What this task involves – Copy out the items below word for word, from the very first line up to and including the line that contains "click(436, 135)".

Stored items:
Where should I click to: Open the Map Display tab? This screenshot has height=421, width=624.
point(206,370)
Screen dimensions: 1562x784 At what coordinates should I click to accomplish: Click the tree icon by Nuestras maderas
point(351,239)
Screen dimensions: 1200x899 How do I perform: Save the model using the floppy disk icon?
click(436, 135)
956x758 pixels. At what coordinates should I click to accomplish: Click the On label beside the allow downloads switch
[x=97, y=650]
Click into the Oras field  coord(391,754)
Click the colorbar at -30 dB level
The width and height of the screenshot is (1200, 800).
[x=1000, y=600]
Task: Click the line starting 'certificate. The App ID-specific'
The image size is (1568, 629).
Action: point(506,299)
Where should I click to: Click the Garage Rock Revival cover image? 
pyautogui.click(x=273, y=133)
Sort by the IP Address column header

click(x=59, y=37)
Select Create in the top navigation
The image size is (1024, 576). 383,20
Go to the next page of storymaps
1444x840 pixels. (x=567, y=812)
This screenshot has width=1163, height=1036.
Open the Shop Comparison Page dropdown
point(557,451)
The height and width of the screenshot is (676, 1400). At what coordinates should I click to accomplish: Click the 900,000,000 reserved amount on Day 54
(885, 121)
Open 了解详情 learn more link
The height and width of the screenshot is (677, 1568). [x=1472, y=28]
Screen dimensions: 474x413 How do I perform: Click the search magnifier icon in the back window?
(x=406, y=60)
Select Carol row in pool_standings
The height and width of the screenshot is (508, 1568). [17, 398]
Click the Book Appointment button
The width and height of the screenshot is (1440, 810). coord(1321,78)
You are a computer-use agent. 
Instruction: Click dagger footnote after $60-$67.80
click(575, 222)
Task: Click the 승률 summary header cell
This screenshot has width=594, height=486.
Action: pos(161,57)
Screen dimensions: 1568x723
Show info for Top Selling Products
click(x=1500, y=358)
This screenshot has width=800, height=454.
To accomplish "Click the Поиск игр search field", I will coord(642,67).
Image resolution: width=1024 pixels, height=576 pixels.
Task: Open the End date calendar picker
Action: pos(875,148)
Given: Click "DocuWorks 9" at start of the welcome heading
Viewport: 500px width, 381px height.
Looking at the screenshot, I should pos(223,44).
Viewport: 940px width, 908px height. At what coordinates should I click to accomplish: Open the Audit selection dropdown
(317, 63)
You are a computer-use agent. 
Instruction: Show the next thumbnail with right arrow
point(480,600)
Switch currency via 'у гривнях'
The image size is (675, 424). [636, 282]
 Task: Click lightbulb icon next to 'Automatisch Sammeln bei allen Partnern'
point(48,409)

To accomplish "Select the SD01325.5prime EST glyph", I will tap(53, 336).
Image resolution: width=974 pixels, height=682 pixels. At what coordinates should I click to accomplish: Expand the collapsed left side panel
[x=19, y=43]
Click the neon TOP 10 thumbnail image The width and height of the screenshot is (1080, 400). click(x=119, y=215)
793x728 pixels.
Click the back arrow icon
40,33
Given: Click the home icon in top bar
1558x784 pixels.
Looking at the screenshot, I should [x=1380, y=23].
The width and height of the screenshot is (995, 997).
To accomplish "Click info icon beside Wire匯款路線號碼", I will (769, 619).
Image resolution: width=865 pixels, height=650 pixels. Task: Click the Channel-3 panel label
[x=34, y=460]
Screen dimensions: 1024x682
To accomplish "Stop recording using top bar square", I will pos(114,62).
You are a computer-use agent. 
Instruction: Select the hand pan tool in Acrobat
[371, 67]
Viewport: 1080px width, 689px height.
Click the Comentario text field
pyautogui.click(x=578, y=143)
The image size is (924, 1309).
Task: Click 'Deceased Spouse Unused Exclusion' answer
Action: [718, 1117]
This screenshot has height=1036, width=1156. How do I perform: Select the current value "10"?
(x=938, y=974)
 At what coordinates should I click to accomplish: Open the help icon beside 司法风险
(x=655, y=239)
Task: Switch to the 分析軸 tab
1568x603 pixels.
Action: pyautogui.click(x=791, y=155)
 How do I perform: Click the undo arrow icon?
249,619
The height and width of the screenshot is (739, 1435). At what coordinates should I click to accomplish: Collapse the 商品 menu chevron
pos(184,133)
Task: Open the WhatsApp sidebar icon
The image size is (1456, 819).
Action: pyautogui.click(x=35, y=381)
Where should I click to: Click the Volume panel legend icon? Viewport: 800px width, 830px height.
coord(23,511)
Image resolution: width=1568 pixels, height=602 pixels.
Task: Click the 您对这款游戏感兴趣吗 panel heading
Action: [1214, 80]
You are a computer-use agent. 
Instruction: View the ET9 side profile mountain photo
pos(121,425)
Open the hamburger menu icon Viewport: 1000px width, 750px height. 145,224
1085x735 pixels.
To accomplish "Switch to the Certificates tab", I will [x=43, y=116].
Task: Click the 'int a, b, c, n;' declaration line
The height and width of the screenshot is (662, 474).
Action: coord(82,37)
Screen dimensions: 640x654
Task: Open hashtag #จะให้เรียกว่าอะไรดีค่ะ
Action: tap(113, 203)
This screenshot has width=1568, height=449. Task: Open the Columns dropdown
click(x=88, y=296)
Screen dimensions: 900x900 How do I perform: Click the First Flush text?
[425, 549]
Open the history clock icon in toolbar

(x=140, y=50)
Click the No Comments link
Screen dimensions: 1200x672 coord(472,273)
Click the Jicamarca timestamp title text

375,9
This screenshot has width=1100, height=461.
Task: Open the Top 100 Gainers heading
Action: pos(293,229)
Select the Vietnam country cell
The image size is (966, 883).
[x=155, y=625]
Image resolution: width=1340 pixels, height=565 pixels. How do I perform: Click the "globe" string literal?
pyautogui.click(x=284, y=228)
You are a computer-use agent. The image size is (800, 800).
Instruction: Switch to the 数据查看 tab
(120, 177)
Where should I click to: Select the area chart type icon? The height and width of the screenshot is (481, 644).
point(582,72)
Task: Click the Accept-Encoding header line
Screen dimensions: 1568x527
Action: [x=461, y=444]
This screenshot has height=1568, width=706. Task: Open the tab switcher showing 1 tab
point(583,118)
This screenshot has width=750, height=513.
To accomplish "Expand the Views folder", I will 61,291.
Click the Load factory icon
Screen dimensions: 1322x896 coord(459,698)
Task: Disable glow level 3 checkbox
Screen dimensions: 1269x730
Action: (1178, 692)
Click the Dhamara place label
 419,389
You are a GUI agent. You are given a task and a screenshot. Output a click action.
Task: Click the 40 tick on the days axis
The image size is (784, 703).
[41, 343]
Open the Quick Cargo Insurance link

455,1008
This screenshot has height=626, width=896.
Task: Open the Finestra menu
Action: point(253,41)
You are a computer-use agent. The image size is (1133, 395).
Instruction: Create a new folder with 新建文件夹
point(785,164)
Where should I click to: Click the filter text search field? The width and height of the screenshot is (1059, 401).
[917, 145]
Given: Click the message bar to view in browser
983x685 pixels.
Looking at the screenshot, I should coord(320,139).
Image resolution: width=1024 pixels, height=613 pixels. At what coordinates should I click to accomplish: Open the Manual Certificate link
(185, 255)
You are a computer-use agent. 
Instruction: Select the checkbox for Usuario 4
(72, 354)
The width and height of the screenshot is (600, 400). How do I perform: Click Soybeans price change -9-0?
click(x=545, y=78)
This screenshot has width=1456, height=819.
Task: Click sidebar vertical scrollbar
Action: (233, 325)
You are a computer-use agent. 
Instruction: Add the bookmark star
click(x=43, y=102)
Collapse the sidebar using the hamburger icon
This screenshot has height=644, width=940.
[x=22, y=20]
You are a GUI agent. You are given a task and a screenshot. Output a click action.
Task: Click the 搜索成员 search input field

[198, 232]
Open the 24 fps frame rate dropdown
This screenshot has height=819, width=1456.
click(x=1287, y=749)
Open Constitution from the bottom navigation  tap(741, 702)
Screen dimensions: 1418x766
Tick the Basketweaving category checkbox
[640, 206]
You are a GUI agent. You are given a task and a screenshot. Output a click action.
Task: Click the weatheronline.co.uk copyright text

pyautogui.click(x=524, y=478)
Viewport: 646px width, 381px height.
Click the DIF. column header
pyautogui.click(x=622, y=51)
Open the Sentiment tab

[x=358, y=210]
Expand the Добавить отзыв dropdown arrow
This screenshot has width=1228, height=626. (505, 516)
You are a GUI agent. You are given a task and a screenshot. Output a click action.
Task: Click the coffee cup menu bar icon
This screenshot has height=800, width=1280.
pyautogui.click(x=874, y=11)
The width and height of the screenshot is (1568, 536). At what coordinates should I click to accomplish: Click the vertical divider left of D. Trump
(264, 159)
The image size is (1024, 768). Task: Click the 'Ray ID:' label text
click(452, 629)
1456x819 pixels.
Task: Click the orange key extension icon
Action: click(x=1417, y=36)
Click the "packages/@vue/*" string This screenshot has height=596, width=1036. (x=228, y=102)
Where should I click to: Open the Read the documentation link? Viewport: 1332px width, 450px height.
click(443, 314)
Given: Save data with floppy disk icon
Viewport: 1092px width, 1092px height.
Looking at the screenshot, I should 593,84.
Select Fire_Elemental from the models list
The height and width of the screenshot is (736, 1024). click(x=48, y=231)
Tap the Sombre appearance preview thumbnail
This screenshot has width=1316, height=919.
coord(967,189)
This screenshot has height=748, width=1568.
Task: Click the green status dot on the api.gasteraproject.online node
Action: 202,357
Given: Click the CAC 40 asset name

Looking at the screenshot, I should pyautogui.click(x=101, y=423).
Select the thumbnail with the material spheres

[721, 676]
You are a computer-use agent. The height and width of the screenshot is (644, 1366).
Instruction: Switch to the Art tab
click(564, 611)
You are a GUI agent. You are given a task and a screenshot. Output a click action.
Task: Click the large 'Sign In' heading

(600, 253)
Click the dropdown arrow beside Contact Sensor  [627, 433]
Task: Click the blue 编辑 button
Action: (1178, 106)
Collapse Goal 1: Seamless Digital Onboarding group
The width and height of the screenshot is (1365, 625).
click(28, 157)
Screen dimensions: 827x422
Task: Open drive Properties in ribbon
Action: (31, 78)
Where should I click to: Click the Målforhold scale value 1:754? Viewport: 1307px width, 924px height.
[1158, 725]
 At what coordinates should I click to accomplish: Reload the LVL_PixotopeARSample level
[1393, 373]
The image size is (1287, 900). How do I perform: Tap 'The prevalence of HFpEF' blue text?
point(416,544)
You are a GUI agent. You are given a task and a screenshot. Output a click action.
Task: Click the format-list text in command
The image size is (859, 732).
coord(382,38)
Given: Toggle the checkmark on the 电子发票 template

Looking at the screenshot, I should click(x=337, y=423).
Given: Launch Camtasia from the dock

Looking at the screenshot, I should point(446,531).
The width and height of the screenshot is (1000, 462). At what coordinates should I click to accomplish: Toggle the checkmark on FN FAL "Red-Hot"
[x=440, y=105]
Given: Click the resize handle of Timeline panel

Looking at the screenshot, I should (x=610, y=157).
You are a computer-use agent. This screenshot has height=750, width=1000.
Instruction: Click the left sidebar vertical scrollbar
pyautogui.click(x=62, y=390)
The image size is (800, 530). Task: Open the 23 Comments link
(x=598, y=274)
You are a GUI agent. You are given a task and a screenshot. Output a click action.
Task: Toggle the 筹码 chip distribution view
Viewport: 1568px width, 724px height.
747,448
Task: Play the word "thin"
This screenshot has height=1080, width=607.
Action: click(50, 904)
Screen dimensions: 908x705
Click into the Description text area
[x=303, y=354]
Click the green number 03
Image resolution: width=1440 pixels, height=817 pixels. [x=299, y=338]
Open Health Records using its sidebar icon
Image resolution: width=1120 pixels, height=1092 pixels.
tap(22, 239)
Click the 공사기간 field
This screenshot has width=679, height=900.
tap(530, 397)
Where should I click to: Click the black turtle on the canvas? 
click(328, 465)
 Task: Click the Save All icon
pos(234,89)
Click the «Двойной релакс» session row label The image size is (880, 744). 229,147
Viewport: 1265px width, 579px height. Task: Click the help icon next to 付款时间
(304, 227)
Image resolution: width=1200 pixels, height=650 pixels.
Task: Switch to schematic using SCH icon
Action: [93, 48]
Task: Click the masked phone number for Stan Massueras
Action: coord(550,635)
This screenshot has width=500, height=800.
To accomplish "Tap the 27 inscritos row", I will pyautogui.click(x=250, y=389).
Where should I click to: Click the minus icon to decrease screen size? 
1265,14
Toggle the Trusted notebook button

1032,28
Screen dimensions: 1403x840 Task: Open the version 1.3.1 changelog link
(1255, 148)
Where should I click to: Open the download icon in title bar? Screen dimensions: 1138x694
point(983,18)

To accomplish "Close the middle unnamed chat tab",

Result –
Where should I click to: Open the Map Display tab? This screenshot has height=421, width=624.
point(206,370)
Screen dimensions: 1562x784 At what coordinates should I click to accomplish: Click the tree icon by Nuestras maderas
point(351,239)
Screen dimensions: 1200x899 How do I perform: Save the model using the floppy disk icon?
click(436, 135)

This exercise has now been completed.